**Requirement:** Your answer must be the full listing, reproduced exactly.

**Data supplied:**

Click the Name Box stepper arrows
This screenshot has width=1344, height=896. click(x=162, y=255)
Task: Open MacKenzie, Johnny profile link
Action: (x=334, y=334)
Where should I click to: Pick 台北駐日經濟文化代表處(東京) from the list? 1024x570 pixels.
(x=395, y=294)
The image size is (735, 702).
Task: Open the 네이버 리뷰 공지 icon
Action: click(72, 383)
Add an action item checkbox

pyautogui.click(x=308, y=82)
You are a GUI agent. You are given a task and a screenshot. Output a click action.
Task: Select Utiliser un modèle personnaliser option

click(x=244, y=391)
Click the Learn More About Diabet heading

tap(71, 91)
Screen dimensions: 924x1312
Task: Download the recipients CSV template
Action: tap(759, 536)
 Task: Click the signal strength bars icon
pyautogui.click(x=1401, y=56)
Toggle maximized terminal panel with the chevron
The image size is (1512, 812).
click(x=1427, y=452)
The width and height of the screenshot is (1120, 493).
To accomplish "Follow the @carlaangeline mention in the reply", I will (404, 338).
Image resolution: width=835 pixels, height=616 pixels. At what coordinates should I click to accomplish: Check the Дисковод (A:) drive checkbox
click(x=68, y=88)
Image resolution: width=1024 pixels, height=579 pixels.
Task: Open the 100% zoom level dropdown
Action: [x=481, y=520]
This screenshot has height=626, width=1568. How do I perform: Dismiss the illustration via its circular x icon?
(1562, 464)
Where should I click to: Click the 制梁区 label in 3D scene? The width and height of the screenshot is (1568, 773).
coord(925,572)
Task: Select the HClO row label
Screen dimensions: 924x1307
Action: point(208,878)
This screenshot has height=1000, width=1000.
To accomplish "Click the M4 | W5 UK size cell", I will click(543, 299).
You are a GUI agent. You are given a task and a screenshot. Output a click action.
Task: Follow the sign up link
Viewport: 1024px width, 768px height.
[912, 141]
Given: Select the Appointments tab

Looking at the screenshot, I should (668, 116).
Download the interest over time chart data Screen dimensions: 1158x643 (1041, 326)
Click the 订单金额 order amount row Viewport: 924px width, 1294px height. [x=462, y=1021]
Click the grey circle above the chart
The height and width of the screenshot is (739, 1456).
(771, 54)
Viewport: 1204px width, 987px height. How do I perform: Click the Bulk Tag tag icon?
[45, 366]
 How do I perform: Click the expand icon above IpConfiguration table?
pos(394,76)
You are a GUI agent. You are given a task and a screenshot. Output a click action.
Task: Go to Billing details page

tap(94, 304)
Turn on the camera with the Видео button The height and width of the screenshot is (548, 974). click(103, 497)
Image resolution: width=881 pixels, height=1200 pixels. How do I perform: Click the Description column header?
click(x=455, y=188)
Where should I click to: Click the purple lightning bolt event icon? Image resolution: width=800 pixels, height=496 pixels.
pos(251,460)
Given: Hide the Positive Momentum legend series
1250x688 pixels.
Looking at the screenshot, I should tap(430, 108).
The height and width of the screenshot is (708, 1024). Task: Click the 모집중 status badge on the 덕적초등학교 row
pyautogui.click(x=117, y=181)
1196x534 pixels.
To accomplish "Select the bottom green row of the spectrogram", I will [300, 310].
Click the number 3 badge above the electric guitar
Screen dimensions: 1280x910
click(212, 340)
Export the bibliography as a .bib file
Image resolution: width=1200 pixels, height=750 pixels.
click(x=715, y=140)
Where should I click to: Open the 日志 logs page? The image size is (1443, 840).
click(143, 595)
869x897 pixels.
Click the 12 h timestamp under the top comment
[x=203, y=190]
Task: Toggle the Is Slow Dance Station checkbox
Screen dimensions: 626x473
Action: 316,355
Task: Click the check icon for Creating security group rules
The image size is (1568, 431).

**Solution to the exercise:**
Click the Name Box stepper arrows
This screenshot has width=1344, height=896. click(x=162, y=255)
Task: Open MacKenzie, Johnny profile link
Action: (x=334, y=334)
Where should I click to: Pick 台北駐日經濟文化代表處(東京) from the list? 1024x570 pixels.
(x=395, y=294)
The image size is (735, 702).
Task: Open the 네이버 리뷰 공지 icon
Action: click(72, 383)
Add an action item checkbox

pyautogui.click(x=308, y=82)
You are a GUI agent. You are given a task and a screenshot. Output a click action.
Task: Select Utiliser un modèle personnaliser option

click(x=244, y=391)
Click the Learn More About Diabet heading

tap(71, 91)
Screen dimensions: 924x1312
Task: Download the recipients CSV template
Action: tap(759, 536)
 Task: Click the signal strength bars icon
pyautogui.click(x=1401, y=56)
Toggle maximized terminal panel with the chevron
The image size is (1512, 812).
click(x=1427, y=452)
The width and height of the screenshot is (1120, 493).
To accomplish "Follow the @carlaangeline mention in the reply", I will (404, 338).
Image resolution: width=835 pixels, height=616 pixels. At what coordinates should I click to accomplish: Check the Дисковод (A:) drive checkbox
click(x=68, y=88)
Image resolution: width=1024 pixels, height=579 pixels.
Task: Open the 100% zoom level dropdown
Action: [x=481, y=520]
This screenshot has height=626, width=1568. How do I perform: Dismiss the illustration via its circular x icon?
(1562, 464)
Where should I click to: Click the 制梁区 label in 3D scene? The width and height of the screenshot is (1568, 773).
coord(925,572)
Task: Select the HClO row label
Screen dimensions: 924x1307
Action: point(208,878)
This screenshot has height=1000, width=1000.
To accomplish "Click the M4 | W5 UK size cell", I will click(543, 299).
You are a GUI agent. You are given a task and a screenshot. Output a click action.
Task: Follow the sign up link
Viewport: 1024px width, 768px height.
[912, 141]
Given: Select the Appointments tab

Looking at the screenshot, I should (668, 116).
Download the interest over time chart data Screen dimensions: 1158x643 (1041, 326)
Click the 订单金额 order amount row Viewport: 924px width, 1294px height. [x=462, y=1021]
Click the grey circle above the chart
The height and width of the screenshot is (739, 1456).
(771, 54)
Viewport: 1204px width, 987px height. How do I perform: Click the Bulk Tag tag icon?
[45, 366]
 How do I perform: Click the expand icon above IpConfiguration table?
pos(394,76)
You are a GUI agent. You are given a task and a screenshot. Output a click action.
Task: Go to Billing details page

tap(94, 304)
Turn on the camera with the Видео button The height and width of the screenshot is (548, 974). click(103, 497)
Image resolution: width=881 pixels, height=1200 pixels. How do I perform: Click the Description column header?
click(x=455, y=188)
Where should I click to: Click the purple lightning bolt event icon? Image resolution: width=800 pixels, height=496 pixels.
pos(251,460)
Given: Hide the Positive Momentum legend series
1250x688 pixels.
Looking at the screenshot, I should tap(430, 108).
The height and width of the screenshot is (708, 1024). Task: Click the 모집중 status badge on the 덕적초등학교 row
pyautogui.click(x=117, y=181)
1196x534 pixels.
To accomplish "Select the bottom green row of the spectrogram", I will [300, 310].
Click the number 3 badge above the electric guitar
Screen dimensions: 1280x910
click(212, 340)
Export the bibliography as a .bib file
Image resolution: width=1200 pixels, height=750 pixels.
click(x=715, y=140)
Where should I click to: Open the 日志 logs page? The image size is (1443, 840).
click(143, 595)
869x897 pixels.
Click the 12 h timestamp under the top comment
[x=203, y=190]
Task: Toggle the Is Slow Dance Station checkbox
Screen dimensions: 626x473
Action: 316,355
Task: Click the check icon for Creating security group rules
The image size is (1568, 431).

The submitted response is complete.